**THE REQUEST:** Output the lines of the listing below as a JSON list of strings, one string per line and no blank lines. Begin at the line that contains "Select the BC Motor Exposed row" and continue through the end of the listing.

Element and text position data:
• • • •
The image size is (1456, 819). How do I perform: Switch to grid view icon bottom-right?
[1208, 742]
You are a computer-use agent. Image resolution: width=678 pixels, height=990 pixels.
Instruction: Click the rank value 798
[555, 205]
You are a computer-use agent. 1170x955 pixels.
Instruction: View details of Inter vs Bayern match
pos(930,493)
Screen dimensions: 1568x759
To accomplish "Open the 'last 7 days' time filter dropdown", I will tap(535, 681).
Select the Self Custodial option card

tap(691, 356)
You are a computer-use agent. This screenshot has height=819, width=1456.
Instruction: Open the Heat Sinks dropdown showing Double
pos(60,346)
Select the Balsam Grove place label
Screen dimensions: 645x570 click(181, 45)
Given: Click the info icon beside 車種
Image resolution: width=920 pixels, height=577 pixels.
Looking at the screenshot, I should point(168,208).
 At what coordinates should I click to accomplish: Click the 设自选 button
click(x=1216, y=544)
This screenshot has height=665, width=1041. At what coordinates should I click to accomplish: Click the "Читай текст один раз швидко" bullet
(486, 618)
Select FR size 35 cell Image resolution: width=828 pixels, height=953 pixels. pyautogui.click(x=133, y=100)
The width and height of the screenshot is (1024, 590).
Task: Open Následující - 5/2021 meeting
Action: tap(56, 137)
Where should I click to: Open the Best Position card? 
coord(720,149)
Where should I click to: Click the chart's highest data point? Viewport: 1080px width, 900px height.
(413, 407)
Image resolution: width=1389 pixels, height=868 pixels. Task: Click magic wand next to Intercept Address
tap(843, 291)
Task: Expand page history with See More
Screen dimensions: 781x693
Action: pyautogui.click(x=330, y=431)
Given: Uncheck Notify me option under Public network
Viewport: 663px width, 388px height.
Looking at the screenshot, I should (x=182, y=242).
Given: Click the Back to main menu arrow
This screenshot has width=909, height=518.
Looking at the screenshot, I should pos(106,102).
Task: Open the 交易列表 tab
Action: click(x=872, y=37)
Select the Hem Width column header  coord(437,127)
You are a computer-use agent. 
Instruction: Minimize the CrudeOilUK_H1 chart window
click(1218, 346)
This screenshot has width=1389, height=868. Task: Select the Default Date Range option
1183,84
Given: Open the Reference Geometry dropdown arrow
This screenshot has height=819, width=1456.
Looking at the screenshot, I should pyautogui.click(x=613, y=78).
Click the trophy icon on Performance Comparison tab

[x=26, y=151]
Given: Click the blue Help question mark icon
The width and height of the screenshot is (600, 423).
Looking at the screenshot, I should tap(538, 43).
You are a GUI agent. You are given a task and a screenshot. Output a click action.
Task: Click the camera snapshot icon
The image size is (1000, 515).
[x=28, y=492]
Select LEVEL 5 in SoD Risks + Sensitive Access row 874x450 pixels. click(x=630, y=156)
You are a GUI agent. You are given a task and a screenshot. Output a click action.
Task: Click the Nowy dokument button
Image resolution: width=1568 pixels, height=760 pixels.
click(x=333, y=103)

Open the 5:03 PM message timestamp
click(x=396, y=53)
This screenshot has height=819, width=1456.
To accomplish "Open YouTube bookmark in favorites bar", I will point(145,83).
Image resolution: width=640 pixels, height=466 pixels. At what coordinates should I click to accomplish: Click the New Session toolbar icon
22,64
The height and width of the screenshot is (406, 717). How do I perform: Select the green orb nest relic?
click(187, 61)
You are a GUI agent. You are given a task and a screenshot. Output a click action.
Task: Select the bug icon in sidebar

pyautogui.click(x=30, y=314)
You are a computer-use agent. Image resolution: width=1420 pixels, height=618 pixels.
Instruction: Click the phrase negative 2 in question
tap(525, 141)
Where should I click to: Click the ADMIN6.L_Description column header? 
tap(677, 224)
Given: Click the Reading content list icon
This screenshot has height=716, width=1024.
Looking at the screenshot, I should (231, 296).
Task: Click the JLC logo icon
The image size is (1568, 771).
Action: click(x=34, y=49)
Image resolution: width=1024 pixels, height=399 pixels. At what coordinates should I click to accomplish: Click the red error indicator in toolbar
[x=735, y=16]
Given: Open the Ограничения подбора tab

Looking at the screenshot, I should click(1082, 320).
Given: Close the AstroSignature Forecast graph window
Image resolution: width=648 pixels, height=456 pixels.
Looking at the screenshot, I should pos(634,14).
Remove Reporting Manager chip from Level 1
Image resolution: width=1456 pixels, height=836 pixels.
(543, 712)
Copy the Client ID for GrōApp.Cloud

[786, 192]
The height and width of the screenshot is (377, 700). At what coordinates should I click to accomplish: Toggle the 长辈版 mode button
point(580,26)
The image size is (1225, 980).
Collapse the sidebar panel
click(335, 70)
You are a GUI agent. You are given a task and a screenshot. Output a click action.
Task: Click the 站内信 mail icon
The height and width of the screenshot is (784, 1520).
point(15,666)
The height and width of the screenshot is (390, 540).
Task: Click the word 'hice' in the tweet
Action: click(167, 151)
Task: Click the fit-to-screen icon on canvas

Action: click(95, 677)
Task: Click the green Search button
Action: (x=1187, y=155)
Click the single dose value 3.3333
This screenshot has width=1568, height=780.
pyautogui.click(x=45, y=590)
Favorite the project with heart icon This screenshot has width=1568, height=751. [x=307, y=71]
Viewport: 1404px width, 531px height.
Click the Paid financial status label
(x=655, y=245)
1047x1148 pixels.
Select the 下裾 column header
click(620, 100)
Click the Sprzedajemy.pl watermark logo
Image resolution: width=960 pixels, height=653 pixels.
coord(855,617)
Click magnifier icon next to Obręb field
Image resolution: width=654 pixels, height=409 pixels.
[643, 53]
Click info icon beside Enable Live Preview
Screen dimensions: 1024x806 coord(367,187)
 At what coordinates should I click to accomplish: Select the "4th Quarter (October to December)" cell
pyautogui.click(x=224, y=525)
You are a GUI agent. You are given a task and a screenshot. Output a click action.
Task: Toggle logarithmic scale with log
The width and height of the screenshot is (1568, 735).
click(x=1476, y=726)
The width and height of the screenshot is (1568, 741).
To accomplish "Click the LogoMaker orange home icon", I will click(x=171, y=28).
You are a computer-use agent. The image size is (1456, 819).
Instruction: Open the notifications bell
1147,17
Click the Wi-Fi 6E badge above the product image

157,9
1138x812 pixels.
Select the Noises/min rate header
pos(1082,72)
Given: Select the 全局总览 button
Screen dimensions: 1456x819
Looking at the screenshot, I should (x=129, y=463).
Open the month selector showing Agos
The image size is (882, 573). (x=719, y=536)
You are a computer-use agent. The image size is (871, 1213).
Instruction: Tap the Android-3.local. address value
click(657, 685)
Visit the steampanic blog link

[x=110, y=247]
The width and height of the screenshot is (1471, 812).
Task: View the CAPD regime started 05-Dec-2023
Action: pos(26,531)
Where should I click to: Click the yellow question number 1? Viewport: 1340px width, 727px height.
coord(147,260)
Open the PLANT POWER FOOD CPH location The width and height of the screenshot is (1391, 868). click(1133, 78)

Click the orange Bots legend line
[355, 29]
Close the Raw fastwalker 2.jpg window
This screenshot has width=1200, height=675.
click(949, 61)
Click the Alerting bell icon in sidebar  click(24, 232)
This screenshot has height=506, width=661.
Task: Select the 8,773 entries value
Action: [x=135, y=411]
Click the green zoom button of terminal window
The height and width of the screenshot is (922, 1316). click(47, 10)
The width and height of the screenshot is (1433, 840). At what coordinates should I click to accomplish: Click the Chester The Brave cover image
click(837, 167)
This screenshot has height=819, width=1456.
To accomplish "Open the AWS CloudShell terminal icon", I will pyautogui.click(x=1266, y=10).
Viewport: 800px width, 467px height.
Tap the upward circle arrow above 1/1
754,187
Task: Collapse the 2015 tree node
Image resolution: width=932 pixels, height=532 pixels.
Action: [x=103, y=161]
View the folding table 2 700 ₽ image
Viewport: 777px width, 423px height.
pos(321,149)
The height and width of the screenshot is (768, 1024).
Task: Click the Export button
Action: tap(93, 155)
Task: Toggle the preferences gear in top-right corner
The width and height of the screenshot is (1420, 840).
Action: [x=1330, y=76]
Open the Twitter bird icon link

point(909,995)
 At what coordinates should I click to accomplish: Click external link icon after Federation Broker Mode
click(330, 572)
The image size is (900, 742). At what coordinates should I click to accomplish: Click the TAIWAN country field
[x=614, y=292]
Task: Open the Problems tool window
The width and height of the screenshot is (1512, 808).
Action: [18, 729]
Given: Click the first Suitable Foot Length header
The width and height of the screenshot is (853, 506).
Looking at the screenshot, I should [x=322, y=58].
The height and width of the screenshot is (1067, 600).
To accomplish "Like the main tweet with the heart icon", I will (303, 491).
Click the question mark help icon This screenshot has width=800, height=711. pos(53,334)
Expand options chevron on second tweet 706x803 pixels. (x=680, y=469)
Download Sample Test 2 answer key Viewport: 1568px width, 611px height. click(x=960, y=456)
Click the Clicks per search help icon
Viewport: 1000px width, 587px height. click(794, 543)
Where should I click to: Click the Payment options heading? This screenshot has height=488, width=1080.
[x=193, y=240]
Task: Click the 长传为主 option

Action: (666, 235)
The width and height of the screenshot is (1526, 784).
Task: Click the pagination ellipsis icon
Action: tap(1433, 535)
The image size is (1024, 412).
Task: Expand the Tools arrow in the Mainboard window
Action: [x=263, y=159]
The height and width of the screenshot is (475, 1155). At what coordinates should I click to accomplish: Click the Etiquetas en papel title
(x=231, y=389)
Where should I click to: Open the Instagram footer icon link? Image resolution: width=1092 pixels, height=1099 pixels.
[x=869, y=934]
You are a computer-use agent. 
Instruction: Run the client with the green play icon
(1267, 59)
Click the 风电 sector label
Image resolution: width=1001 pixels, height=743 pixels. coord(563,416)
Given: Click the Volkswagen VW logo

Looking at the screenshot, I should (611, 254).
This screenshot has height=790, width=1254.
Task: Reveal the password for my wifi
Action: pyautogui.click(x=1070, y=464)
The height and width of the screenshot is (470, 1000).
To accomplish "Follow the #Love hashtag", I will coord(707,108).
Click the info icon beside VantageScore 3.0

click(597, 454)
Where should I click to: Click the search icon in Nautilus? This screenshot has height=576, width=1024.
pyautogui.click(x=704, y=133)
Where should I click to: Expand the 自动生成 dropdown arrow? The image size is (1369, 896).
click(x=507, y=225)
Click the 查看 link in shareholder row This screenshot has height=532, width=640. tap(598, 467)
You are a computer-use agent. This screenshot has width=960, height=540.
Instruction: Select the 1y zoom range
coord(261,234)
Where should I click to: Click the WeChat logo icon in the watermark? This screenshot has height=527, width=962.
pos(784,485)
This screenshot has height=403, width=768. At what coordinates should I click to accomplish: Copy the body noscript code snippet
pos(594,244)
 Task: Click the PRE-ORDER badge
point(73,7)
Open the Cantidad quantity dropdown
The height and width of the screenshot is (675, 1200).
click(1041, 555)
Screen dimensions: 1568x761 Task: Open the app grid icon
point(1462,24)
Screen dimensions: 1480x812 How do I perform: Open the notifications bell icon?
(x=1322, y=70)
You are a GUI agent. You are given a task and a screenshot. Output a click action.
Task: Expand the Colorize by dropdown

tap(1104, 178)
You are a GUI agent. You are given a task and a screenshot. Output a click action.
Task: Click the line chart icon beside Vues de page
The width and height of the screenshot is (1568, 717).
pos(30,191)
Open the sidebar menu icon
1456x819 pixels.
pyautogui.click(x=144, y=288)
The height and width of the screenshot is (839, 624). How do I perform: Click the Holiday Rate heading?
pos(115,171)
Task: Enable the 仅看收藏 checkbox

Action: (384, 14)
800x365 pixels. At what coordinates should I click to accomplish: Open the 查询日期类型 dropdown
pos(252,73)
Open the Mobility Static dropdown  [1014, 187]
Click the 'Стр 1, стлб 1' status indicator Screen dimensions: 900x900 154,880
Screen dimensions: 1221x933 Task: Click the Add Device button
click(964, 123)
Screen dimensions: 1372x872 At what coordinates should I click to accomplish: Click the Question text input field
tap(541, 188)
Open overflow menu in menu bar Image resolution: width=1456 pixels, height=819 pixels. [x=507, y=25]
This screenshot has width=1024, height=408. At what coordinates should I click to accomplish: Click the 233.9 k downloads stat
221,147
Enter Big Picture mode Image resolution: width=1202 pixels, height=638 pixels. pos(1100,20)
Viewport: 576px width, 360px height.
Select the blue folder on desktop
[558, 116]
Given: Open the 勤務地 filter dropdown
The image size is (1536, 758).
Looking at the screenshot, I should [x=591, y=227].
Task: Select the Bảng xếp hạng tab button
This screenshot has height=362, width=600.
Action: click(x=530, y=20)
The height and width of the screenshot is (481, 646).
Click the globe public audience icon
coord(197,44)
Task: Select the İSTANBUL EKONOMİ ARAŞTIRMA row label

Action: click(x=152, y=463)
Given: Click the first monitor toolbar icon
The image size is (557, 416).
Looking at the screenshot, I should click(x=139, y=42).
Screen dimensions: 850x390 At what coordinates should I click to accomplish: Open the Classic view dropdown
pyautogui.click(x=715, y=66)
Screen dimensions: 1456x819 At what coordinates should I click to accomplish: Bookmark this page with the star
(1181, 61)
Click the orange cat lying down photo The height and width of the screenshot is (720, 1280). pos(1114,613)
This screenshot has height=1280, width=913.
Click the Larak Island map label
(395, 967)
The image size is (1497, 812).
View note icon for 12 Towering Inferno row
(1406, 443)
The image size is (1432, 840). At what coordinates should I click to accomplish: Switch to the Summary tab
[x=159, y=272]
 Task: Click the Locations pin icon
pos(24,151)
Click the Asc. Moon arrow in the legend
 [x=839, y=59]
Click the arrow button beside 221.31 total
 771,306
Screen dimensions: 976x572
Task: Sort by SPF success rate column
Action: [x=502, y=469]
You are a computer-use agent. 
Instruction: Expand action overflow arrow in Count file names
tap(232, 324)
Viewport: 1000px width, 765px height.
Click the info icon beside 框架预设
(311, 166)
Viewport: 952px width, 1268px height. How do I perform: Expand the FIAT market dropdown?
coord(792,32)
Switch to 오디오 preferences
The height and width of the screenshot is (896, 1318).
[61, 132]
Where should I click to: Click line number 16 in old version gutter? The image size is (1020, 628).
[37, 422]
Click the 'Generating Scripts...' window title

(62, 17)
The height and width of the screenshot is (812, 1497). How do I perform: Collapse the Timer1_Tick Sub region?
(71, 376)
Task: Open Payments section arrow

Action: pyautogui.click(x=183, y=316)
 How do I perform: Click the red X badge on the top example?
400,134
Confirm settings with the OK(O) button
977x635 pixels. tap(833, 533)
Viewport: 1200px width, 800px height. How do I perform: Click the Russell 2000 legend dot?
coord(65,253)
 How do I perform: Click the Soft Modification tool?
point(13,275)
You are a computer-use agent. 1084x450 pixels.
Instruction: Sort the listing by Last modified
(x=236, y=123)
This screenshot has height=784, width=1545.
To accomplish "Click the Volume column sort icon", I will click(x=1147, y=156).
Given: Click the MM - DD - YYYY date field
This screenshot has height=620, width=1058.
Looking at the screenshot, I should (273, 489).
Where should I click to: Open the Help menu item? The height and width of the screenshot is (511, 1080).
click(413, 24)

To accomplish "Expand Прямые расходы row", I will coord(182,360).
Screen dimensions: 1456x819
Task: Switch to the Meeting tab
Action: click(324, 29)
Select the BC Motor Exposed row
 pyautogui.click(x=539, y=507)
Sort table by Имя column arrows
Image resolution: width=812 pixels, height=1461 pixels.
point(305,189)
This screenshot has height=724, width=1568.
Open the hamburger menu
• • • •
**CORRECT OUTPUT:**
[
  "Select the BC Motor Exposed row",
  " pyautogui.click(x=539, y=507)",
  "Sort table by Имя column arrows",
  "Image resolution: width=812 pixels, height=1461 pixels.",
  "point(305,189)",
  "This screenshot has height=724, width=1568.",
  "Open the hamburger menu"
]